▶ Written task
Decide whether each statement agrees with the interest-rate conversation, answering yes or no and quoting the words that settle it: (a) Mike Morawski's parents had interest rates of 2 and 3 percent on their property. (b) Shannon Robnett's father stopped building houses once rates reached 21%. (c) Mike Morawski says the next election year is still several years off.

▶ Text section
Shannon Robnett: No.
Mike Morawski: When people say, oh, interest rates are too high, what does that mean? Did you get spoiled at 3%? I used to tell the story, my parents, when I was growing up, they had interest rates of 2 and 3 percent on their property. And it didn’t stay long. And we creeped up. There was a time interest rates were 21%. So we should be grateful today that we’re not at that place.
Shannon Robnett: Right. And when my father started his career, he was building houses and selling houses at 21%. And he was still busy. And so there’s a supply and demand ratio that goes into that. And it doesn’t mean that you can afford a 3 million home, but it also doesn’t mean that nothing’s going to happen. And, I think that a lot of people get lost in the fact that a deal is something that accomplishes the objective.
And if that’s cashflow, tax benefits, things like that real estate provides. As long as the [00:15:00] interest rate and the NOI are in alignment and it provides a way to get to that objective, I think it’s a viable deal.
Mike Morawski: Yeah. So we’re heading into an election year, right?
Shannon Robnett: Always the fun stuff.
Mike Morawski: This is a cycle, right? We always have this cycle. And so where do you see the market headed and what do you think is gonna happen in the next, call it 12, 18 months?

▶ Source material
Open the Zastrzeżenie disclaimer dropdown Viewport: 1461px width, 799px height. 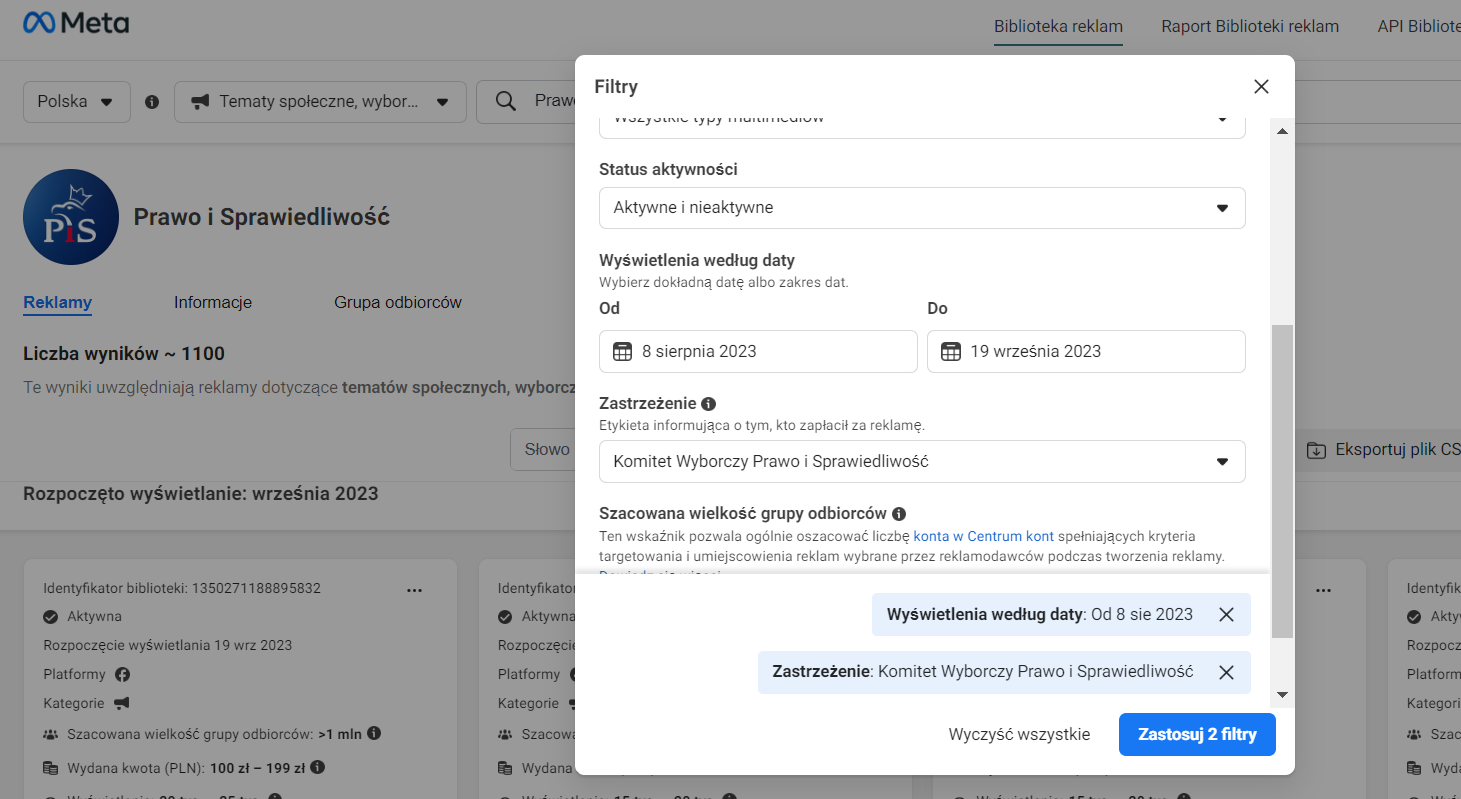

▶ The output
(a) Yes: "my parents, when I was growing up, they had interest rates of 2 and 3 percent on their property."
(b) No: "he was building houses and selling houses at 21%. And he was still busy."
(c) No: "So we’re heading into an election year, right?"